Language as a means of peace-building: A case for school curricula in Sri Lanka

Summary of research carried out: 
Language as a means of peace-building: A case for school curricula in Sri Lanka

The objective of this research is to review the Sri Lankan the second national language curriculum in comparison with the Singapore second national language. Singapore is similar to Sri Lanka in two aspects: both countries are island states and have multicultural societies. Singapore’s language policy aims at cultivating bilingual proficiency in the English language and a mother-tongue language of each ethnic community. While English is a language of instruction, the mother tongue is used as a second language.

I visited Singapore as part of my research study to gain first-hand experience of language education. On the first day of my visit (1 July 2014), I went to the National Institute of Education (NIE) to meet Dr Chew Lee Chin, Sub-Dean for graduate studies and professional courses. Dr Chew was the supervisor of my research study in Singapore. After a discussion on my programme of visits for data collection, she took me on a tour of the campus and I had the opportunity to observe the various sections of NIE, including its facilities. 

Punggol Secondary School in Singapore was selected for my school visit and research to observe three language classes. I was there on 2 July 2014 and met with the principal and the head of the language department, together with Dr Chew. She introduced me and my research work to them.

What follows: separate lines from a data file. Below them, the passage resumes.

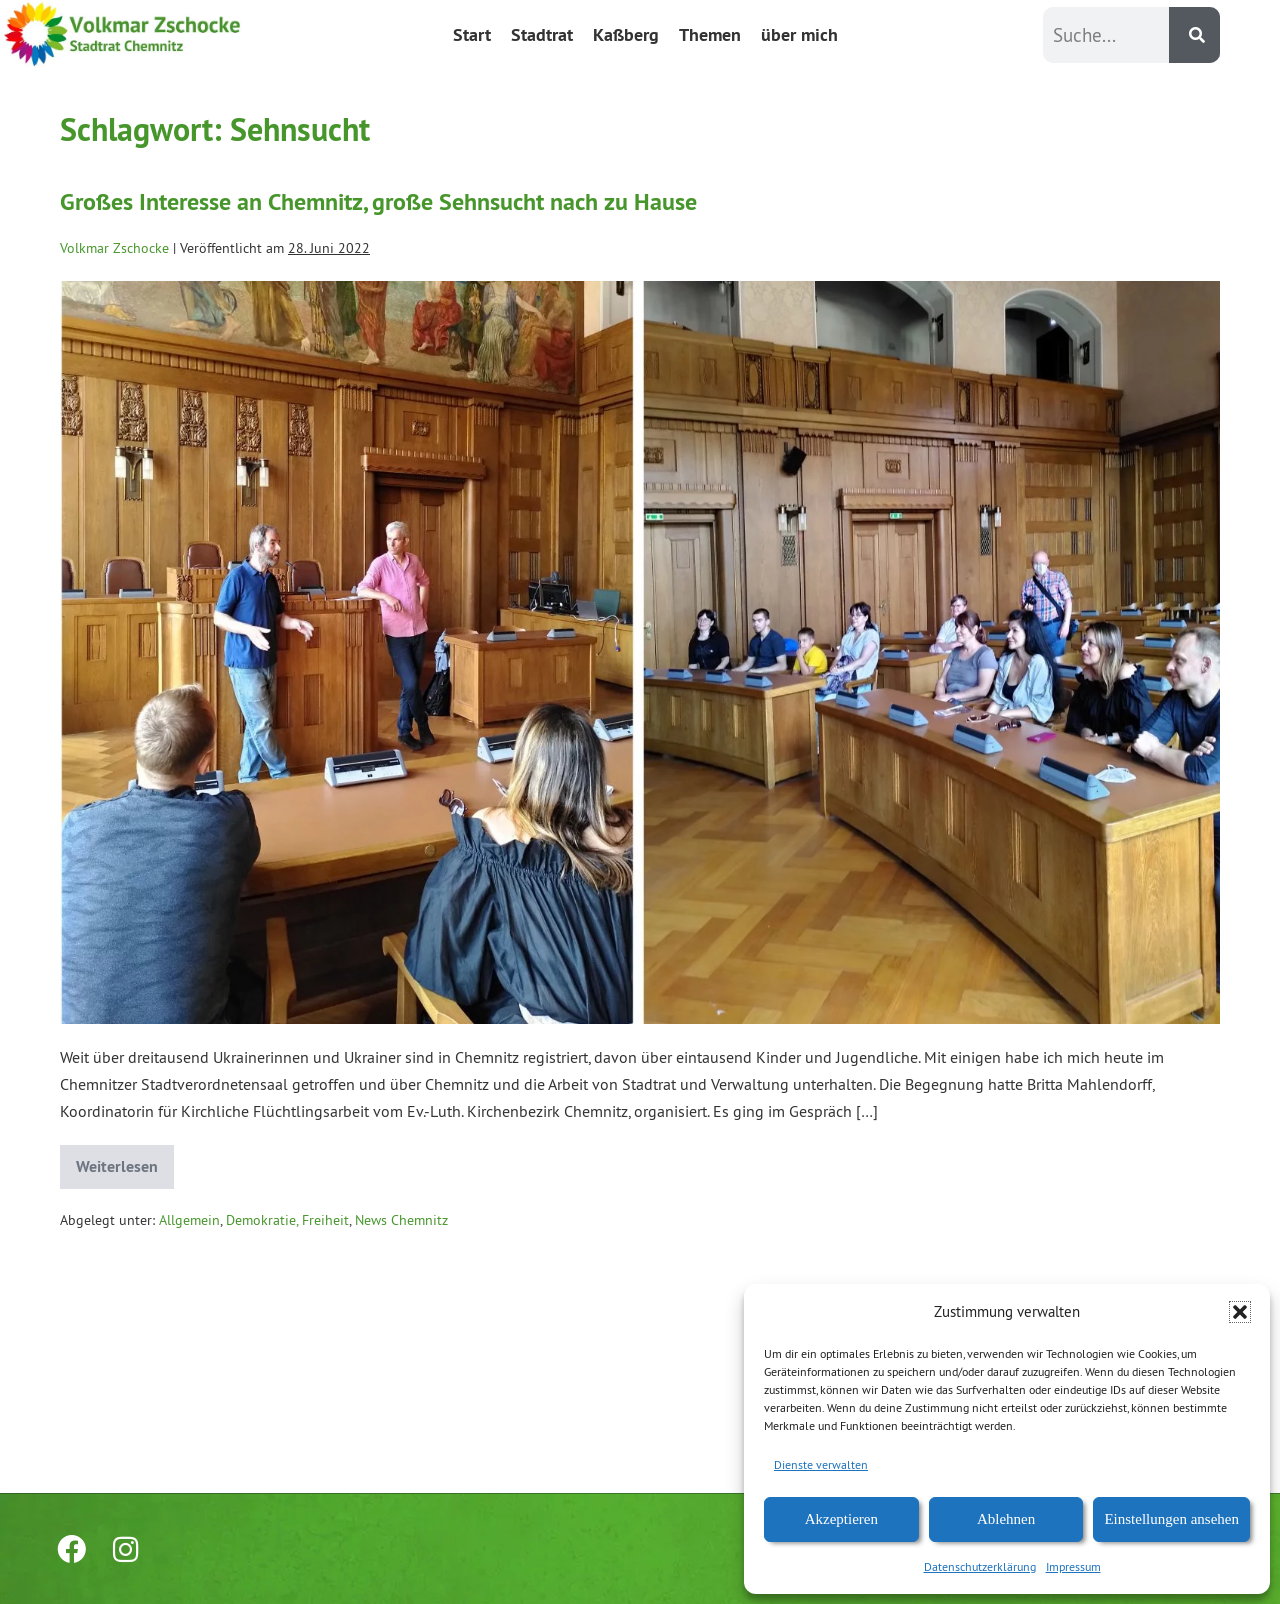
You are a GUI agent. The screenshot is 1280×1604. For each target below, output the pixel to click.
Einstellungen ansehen (1171, 1519)
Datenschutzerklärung (980, 1566)
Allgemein (189, 1220)
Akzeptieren (841, 1519)
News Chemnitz (401, 1220)
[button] (1240, 1312)
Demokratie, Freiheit (287, 1220)
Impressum (1073, 1566)
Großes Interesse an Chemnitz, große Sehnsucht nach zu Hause (378, 201)
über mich (799, 34)
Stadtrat (542, 34)
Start (472, 34)
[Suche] (1194, 35)
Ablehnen (1006, 1519)
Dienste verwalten (821, 1464)
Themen (710, 34)
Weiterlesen (125, 1161)
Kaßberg (626, 34)
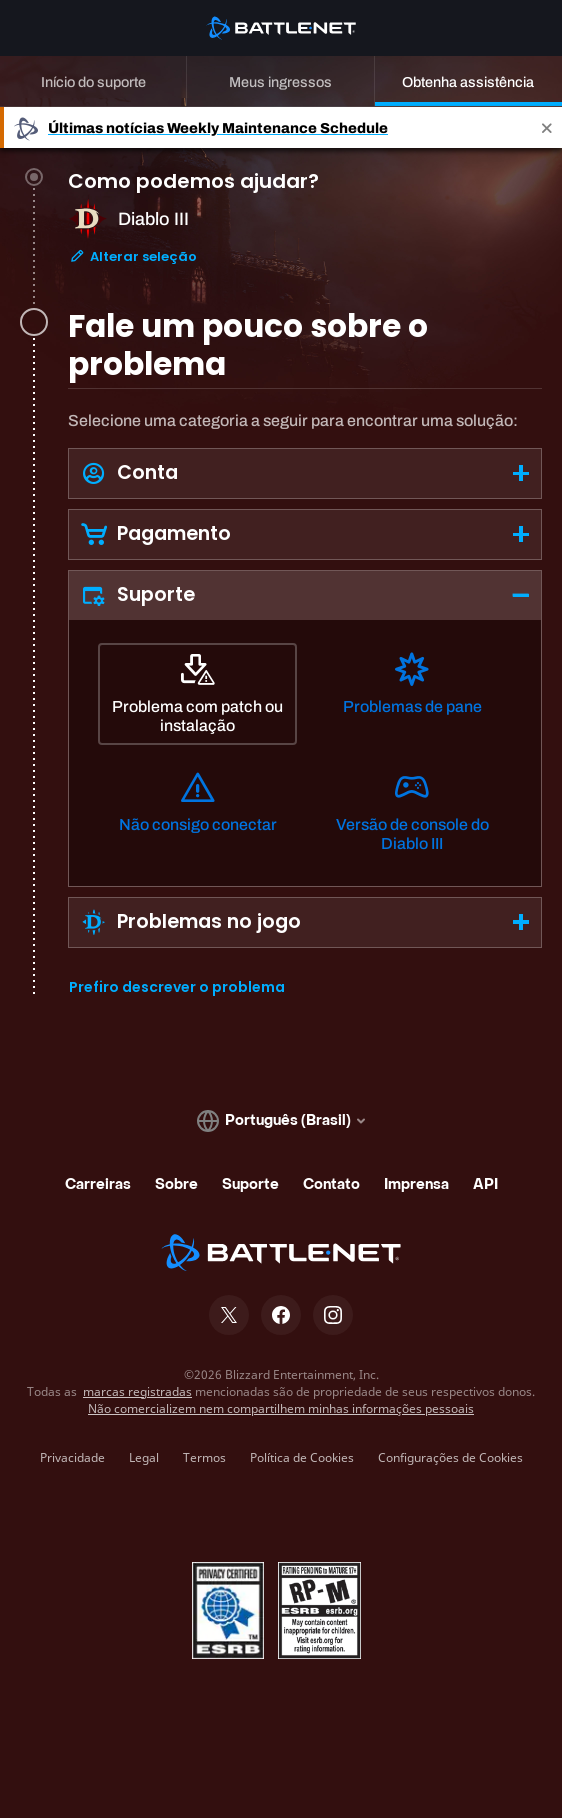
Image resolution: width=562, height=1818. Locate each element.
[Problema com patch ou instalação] (197, 694)
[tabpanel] (305, 703)
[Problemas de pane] (412, 693)
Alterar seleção (133, 256)
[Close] (547, 127)
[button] (305, 473)
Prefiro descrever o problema (177, 987)
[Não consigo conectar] (197, 811)
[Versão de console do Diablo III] (412, 812)
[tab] (305, 242)
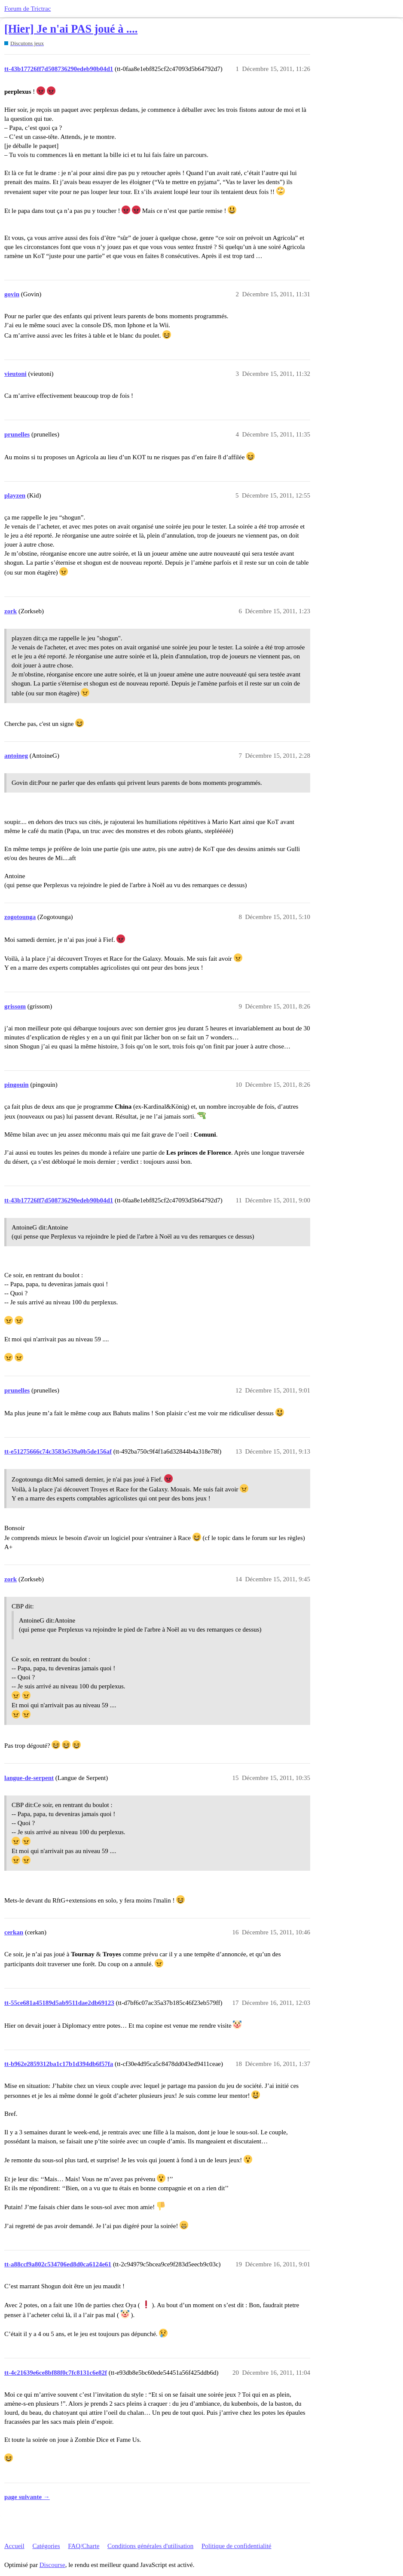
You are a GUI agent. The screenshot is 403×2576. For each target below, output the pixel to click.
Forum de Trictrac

I first observed a three-period class in the Chinese language from 10.55 a.m. to 12.10 p.m. There were 40 students (20 girls and 20 boys) in that secondary 1A classroom. The 13-year old students were in an “Express” course of study and class observation was done using a prepared observation sheet and with the help of a translator who provided a Chinese-English translation of the teacher’s lesson plan and explained the teaching-learning process observed in that class. I next observed a three-period class in the Malay language from 12.10 p.m. to 1.25 p.m. There were nine students (7 girls and 2 boys) in that class. These 13-year old students were in a normal academic course.

Both the Malay and Tamil language rooms had displays of cultural items including musical instruments, pictures, and clay pots used by people in each community. During the two days, the three participating mother-tongue language teachers were given a questionnaire and their completed questionnaires were duly collected.

The principal of Punggol Secondary school invited me to the school’s annual concert in celebration of Youth Day. The two-hour concert event was held on a Saturday afternoon (5 July 2014), showcasing students’ artistic and creative talent in a number of cultural performances such as role play, dramas and the playing of classical instruments.

I was at NIE on 7 July 2014 and had a one hour interview session on the Tamil Language. On the next day (8 July) I had two more interview sessions, on the Malay and Chinese languages.

After completing my research study visit in Singapore, I returned to Sri Lanka on 9 July 2014.